Masalahnya, ruang-ruang tersebut harus dibuat relevan dengan generasi sekarang. Bahasa Betawi tidak cukup diposisikan sebagai bahasa nostalgia. Ia perlu hadir dalam video pendek, komedi digital, musik, web series, podcast, konten edukasi, gim, festival sekolah, hingga promosi pariwisata Jakarta.
Devyanti menekankan bahwa masyarakat Betawi perlu memiliki kebanggaan terhadap bahasanya sendiri. Jika anak muda menganggap bahasa Betawi kurang keren, maka pelestarian akan sulit berjalan. Sebaliknya, jika bahasa Betawi tampil luwes, jenaka, modern, dan dekat dengan identitas Jakarta, peluang untuk menarik kembali minat generasi muda akan lebih besar.
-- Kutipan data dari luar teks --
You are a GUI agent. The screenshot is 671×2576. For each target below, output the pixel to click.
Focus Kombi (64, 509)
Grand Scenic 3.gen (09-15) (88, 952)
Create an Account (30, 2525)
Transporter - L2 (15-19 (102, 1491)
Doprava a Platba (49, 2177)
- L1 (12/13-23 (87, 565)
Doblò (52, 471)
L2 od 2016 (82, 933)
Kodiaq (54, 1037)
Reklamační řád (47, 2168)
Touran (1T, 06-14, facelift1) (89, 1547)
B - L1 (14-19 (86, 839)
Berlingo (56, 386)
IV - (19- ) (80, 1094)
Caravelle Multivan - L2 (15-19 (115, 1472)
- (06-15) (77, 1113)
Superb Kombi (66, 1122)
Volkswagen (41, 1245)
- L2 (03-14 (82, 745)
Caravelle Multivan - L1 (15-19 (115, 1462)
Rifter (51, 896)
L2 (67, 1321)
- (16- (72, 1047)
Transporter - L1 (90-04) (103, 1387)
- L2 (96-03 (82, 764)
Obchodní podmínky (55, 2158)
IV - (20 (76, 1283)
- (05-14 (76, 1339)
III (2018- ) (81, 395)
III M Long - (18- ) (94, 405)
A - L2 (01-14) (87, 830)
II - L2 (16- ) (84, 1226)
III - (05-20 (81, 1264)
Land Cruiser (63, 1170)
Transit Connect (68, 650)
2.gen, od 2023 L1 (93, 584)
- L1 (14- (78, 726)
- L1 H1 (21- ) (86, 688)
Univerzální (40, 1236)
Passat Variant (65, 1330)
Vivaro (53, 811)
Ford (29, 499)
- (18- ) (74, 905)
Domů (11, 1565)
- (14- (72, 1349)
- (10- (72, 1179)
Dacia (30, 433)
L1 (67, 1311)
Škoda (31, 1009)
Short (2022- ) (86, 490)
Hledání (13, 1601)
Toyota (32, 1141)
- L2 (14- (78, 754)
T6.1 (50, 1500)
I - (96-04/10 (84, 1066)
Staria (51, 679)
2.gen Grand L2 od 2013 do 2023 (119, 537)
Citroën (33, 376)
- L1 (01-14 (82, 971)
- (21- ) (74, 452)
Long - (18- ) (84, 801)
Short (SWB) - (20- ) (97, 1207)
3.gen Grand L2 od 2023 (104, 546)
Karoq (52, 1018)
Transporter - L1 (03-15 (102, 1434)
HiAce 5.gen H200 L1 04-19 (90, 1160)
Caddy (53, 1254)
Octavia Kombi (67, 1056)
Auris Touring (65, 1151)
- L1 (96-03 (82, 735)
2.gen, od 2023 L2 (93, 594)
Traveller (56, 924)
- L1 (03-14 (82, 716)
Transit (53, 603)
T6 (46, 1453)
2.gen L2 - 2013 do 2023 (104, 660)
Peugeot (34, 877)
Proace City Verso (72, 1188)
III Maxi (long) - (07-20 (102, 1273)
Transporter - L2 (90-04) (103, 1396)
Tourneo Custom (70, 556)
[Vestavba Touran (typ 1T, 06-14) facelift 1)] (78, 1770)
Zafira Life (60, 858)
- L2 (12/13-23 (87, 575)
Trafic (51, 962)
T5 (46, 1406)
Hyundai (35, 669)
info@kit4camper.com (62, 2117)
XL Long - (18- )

Karena itu, pelestarian bahasa Betawi perlu bergerak di dua jalur. Jalur pertama adalah pendidikan formal melalui sekolah, kurikulum muatan lokal, lomba kebahasaan, dan kajian akademik. Jalur kedua adalah penggunaan nyata di masyarakat melalui keluarga, komunitas, seni, media, dan industri kreatif.
Pemerintah daerah juga perlu memastikan regulasi pelestarian tidak berhenti di atas kertas. Dukungan dapat diberikan melalui pendanaan kegiatan komunitas, pelatihan guru, penguatan sanggar, festival bahasa Betawi, produksi kamus dan bahan ajar, dokumentasi penutur, serta pengembangan konten digital berbahasa Betawi.
Pada akhirnya, bahasa Betawi akan bertahan jika tetap dipakai. Bukan hanya dalam panggung budaya, tetapi juga dalam obrolan keluarga, ruang kelas, konten anak muda, pertunjukan seni, dan percakapan publik Jakarta. Komunitas menjadi penggerak penting karena di sanalah bahasa tidak hanya dipelajari, tetapi benar-benar hidup.